类风湿关节炎,真的要分2个亚型了吗?
在过去的25年里,研究人员跟踪了1285名RA患者。每年收集患者的症状、治疗方法、自身抗体状况、残疾和死亡率的数据。根据是否存在抗瓜氨酸蛋白抗体(抗CCP抗体)和类风湿因子(RF)分为抗体阴性/阳性两组。共有823例患者自身抗体阳性,462例自身抗体阴性。规范治疗后,随着时间的推移,两组疾病活动明显减少。
2006年至2010年以后,靶向治疗策略变得普遍,因此持续无改善病情抗风湿药物(DMARDs)缓解率(简称SDFR,停用DMARDs后持续无临床滑膜炎)明显增加。采用靶向治疗后,自身抗体阳性RA的SDFR率增加,但自身抗体阴性RA的SDFR率没有增加。
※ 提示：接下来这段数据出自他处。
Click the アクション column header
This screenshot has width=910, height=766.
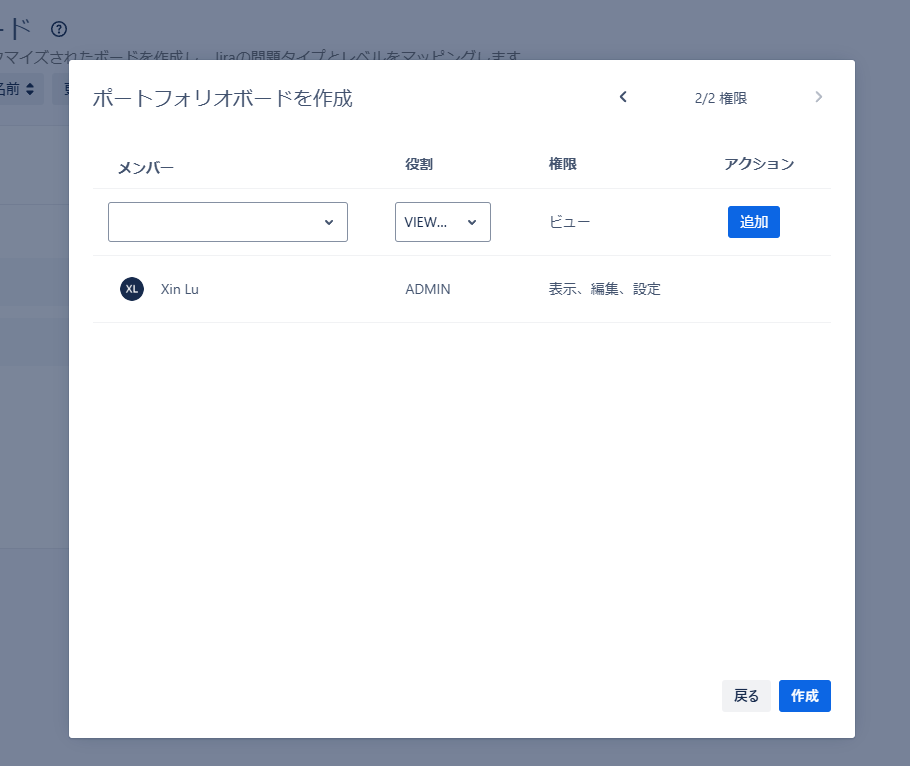(x=759, y=164)
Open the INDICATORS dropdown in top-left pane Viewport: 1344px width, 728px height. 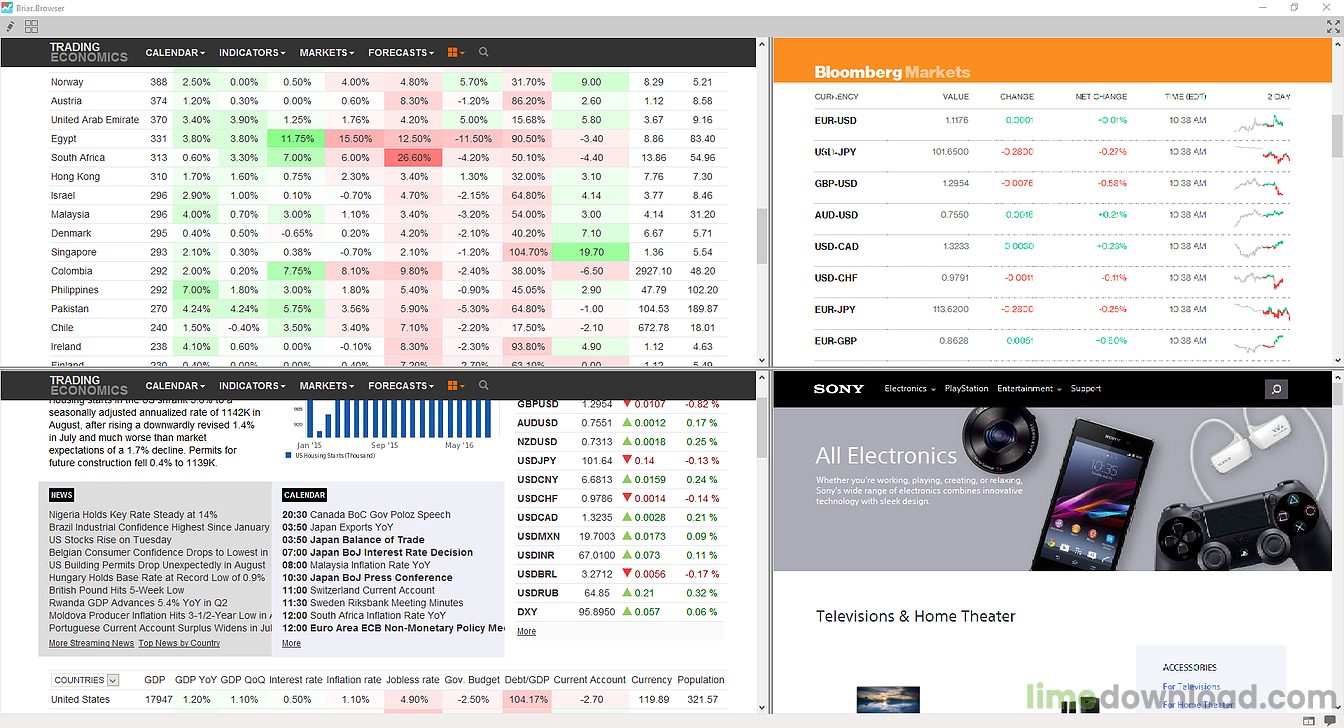(252, 52)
虽然两类患者的疾病活动性都有所改善,但长期预后(永久停止药物治疗的可能性、死亡率和功能性残疾)只在具有自身抗体的RA患者中得到改善。
两种RA对过去几十年来治疗策略的改进存在截然不同的反应表明,是否存在自身抗体,其潜在发病机理不同,长期预后也截然不同。
RA和无自身抗体的RA属于两种不同的疾病的说法并不是第一次提出,早在多项有价值的研究中论证。2011年,发表在Nature Review的一篇文章"Are ACPA-Positive and ACPA-negative RA the same disease?"表明,抗CCP抗体阳性和抗CCP抗体阴性的RA存在不同的病理生理学机制,因此,应该将它们视为两种独立的疾病。
更早之前,英国的一项多中心研究也表明了抗CCP抗体阳性/阴性的RA患者对生物制剂肿瘤坏死因子抑制剂(TNFi)的疗效不同。研究一共入组了642例接受TNFi治疗的RA(依那西普、英夫利昔单抗、阿达木单抗)患者,随访时间6个月。研究表明,抗CCP抗体阳性的患者比阴性的患者DAS28的改善明显减少。这意味着,TNFi可能对抗CCP抗体阴性的RA疗效更好。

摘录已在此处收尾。